▶ **Source extract**:
========
We passed the 30 year anniversary of this disaster. It is probably the event that has most affected my career as it highlighted so many human factors and process safety issues. I know we have a better understanding of how accidents like Piper Alpha happen and how to control the risks but it is easy for things to get forgotten over time. I wrote two papers for the anniversary edition of Loss Prevention Bulletin. One looked at the role of ‘shared isolations’ (where an isolation is used for several pieces of work). The other was concerned with shift handover, which is one area where I worry that industry has still not properly woken up to.
Control room design
One of my main activities this year has been to rewrite the EEMUA 201 guidance document on design of control rooms and human machine interfaces in the process industry. I have investigated a range of aspects of design and made a point of getting input from experienced control room operators, control room designs, ergonomists and regulators. This has highlighted how important the design is for the operator to maintain the situational awareness they need to perform their job safely and efficiently; and to detect problems early to avoid escalation. This is not just about providing the right data in the right format; but also making sure the operator is healthy and alert at all times so that they can handle the data effectively. A complication is that control rooms are used by many different people who have different attributes and preferences. I found that currently available guidance did not always answer the designers’ questions or address the operators’ requirements but I hope that the new version of EEMUA 201, which will be published in 2019, will make a valuable contribution.
========
▶ **Supplied material**:
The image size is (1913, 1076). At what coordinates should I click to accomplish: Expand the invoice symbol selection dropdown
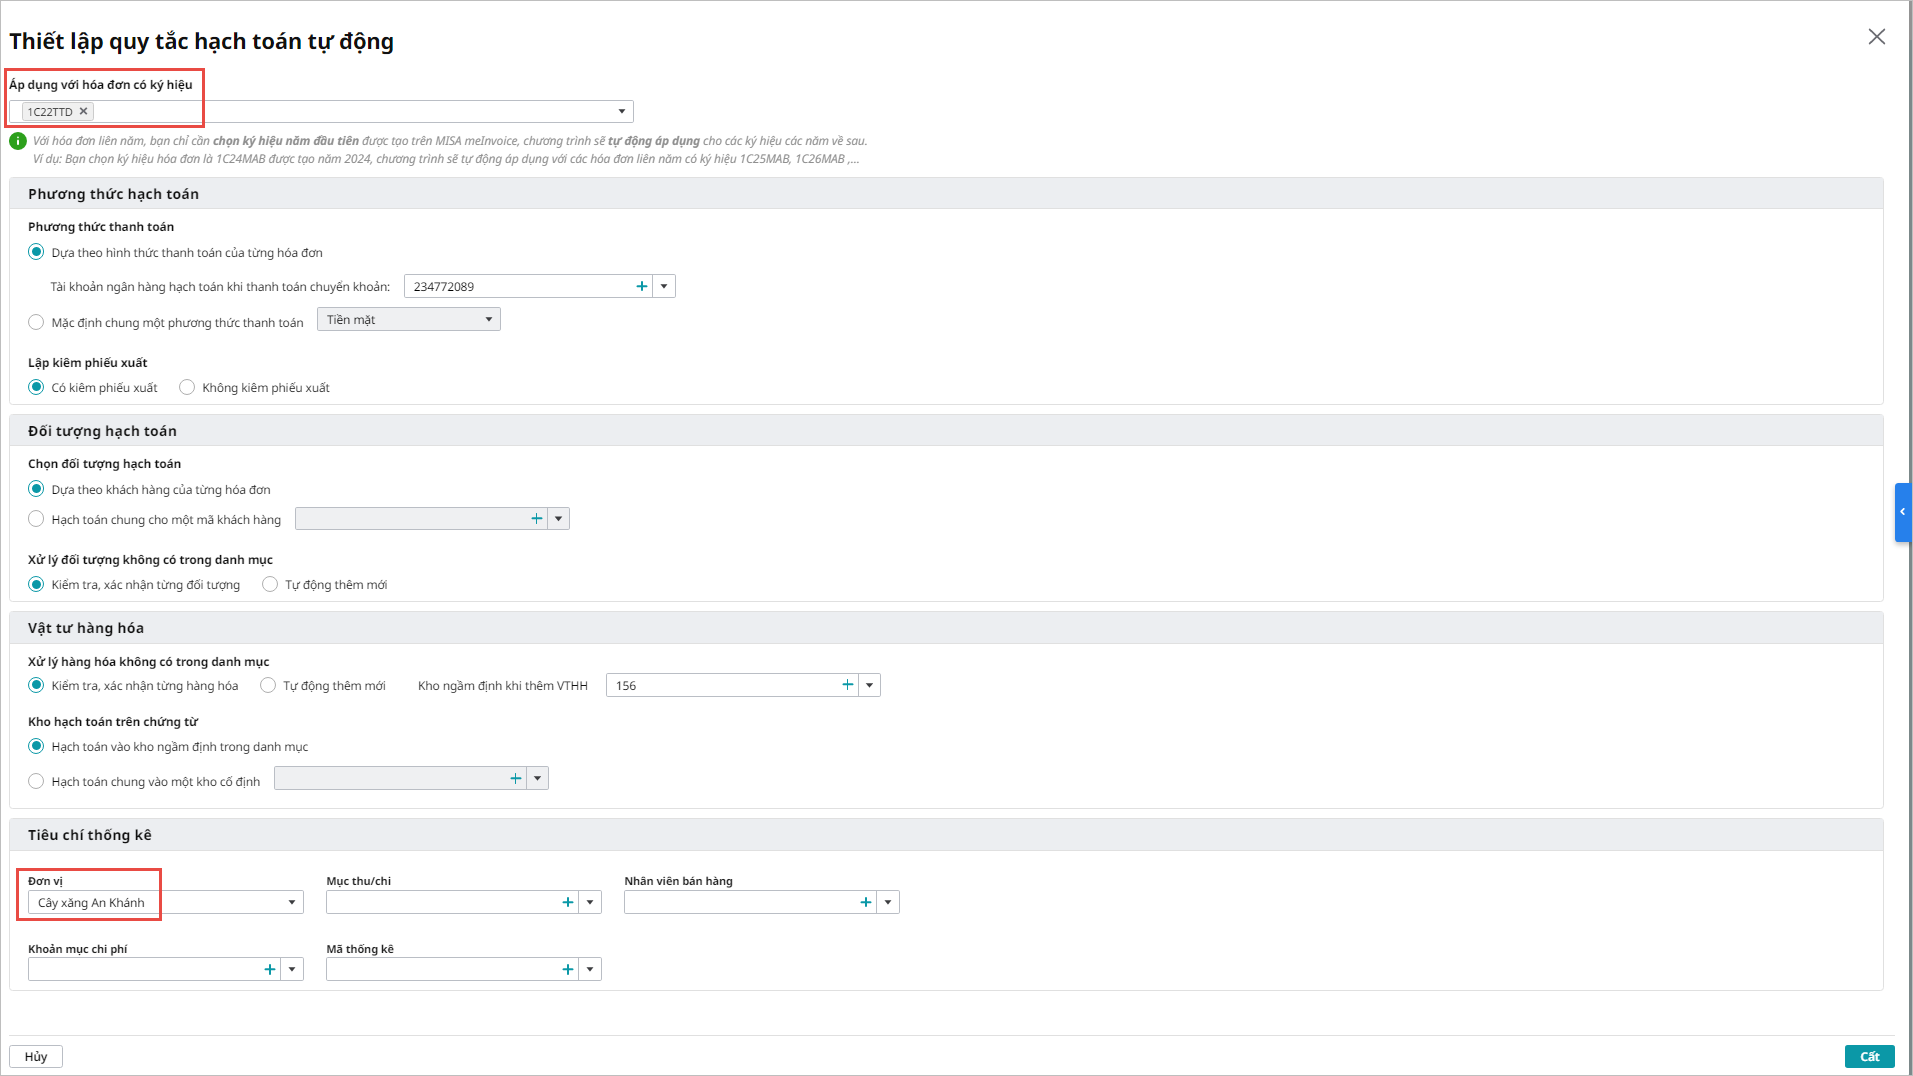click(622, 111)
========
▶ **Required work**: According to the control room passage, in what year will the new version of EEMUA 201 be published? The data have no connection to the control room passage.

▶ **Solution**: 2019